Kita kerap kali cenderung menyamakan kehendak Allah dengan kesibukan. Semakin kita sibuk, semakin (kita pikir) Allah menyukainya. Namun, Allah sebetulnya sangat memperhatikan kedua belah sisi dari persamaan itu: Ia tertarik dengan kesibukan kita, dan juga dengan istirahat kita. Istirahat itu disarankan dan juga diperintahkan oleh Allah. Kita mungkin bias berkata bahwa Allah itu adalah Allah yang pro-istirahat.
Ketidakseimbangan yang ekstrim dalam hidup yang kita jalani saat ini adalah semata-mata pengembangan dari dunia modern. Augustine berbicara tentang kehidupan aktif dan kehidupan berkontemplasi. Sementara keduanya memang memainkan peranan penting, namun, kehidupan berkontemplasi - yang menjadi domain dari merefleksikan diri, merenung, dan berdoa - dianggap memiliki nilai yang lebih besar.
Kenyataannya, Allah memang menciptakan aktivitas maupun istirahat. Ini merupakan siklus hidup yang penting yang sekarang sudah jauh menghilang, dan nampaknya para ahli sejarah kuno dan arkeolog saja yang bisa menggali kenangan tersebut.
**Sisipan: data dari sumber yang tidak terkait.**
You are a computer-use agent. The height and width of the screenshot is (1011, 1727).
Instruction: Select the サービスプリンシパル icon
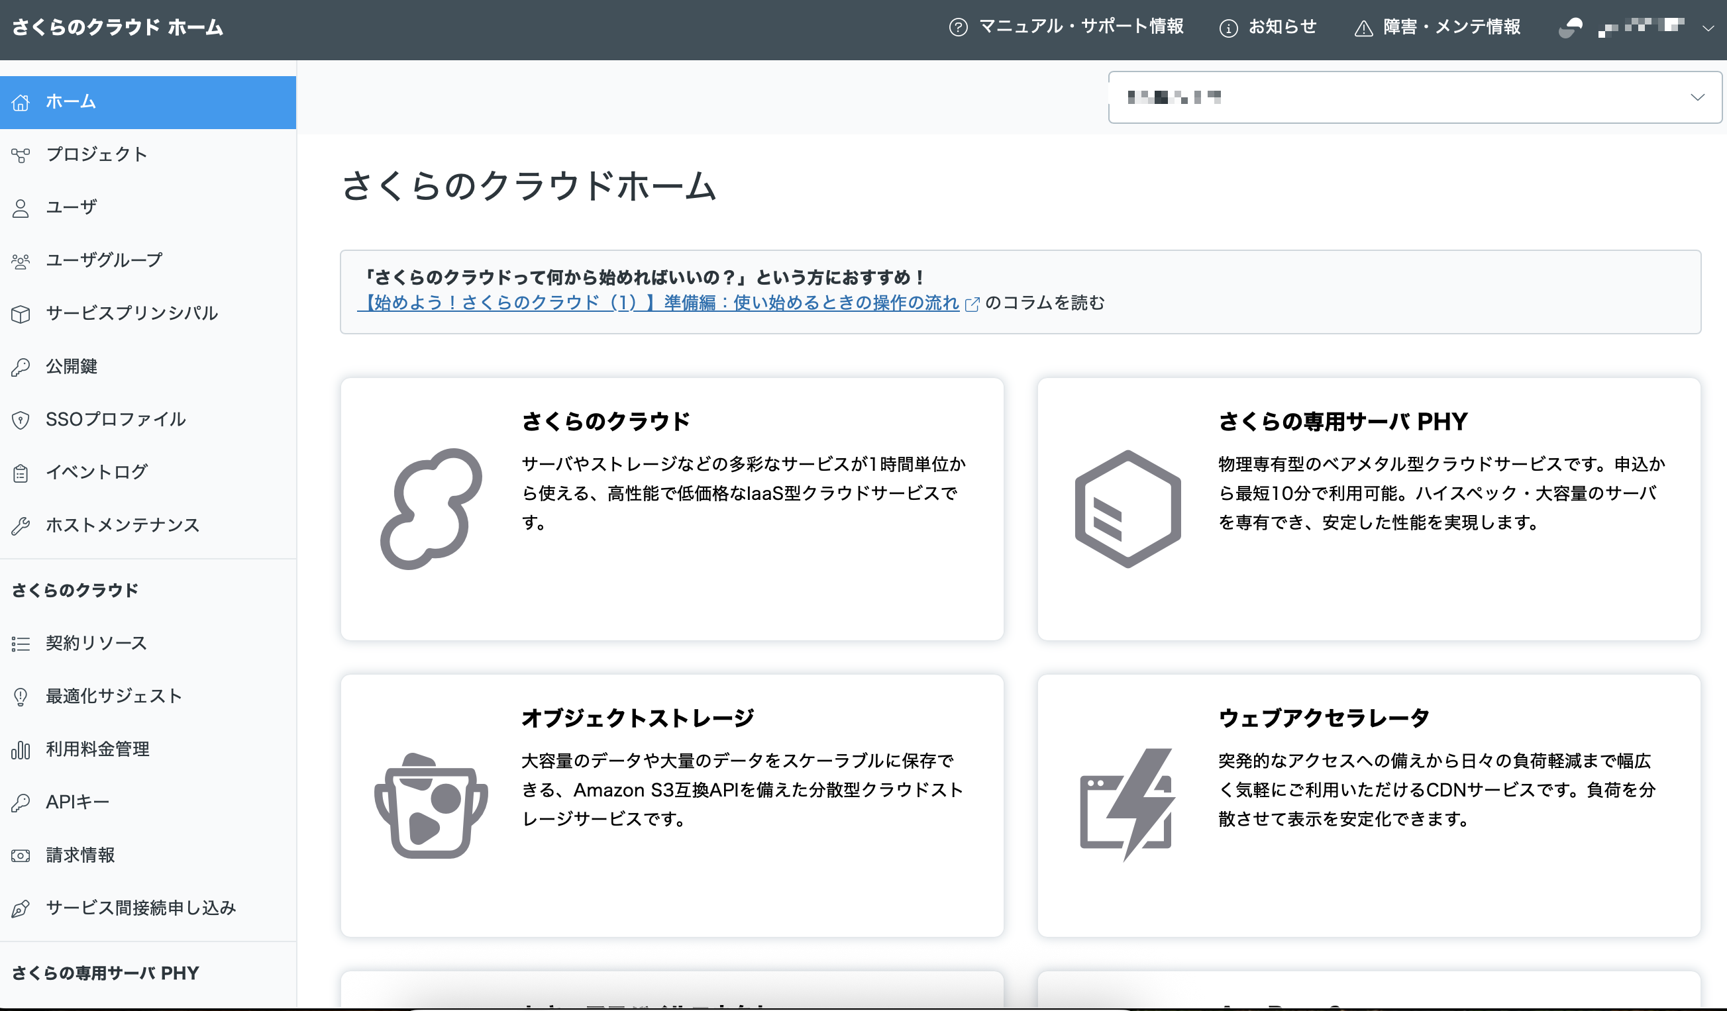(21, 314)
Dari seorang misionari yang pernah melayani di Afrika Timur berpuluh-puluh tahun yang lalu mengemukakan perspektif yang mengkoreksi: "Saya mengingat kembali pada masa selama sembilan tahun saat keluarga kami menikmati kehidupan di lereng Gunung Kilimanjaro," kenang Midred Tengbom. "Di sana, walaupun pelayanan kami kadang-kadang banyak tekanan, laju kehidupan umumnya berjalan seperti laju orang yang berjalan kaki daripada berlari. Ada banyak pepohonan hijau yang rindang dimana kami bisa duduk di bawahnya, dan hati nurani yang memberi kami kesempatan untuk menikmati waktu itu. Kami tidak terus-menerus diingatkan bahwa nilai kami bergantung pada seberapa ‘aktif,' atau seberapa ‘terlibatnya' kami.
Kesibukan itu sendiri bukanlah merupakan pahala yang dihasilkan dari dalam dirinya sendiri. Tidak ada korelasi langsung antara kesibukan dan ‘buah.' Saya tidak menentang untuk menjadi orang yang sibuk. Tetapi, saya menentang untuk menjadi orang yang sibuk dengan kesibukan yang tidak semestinya, begitu pula halnya saya memang menentang menjadi orang yang berkelebihan beban secara kronis. Ketika kita begitu sibuk maka kelebihan beban, kesukacitaan ktia, kesehatan kita, dan hubungan-hubungan kitalah yang akan menanggung akibatnya.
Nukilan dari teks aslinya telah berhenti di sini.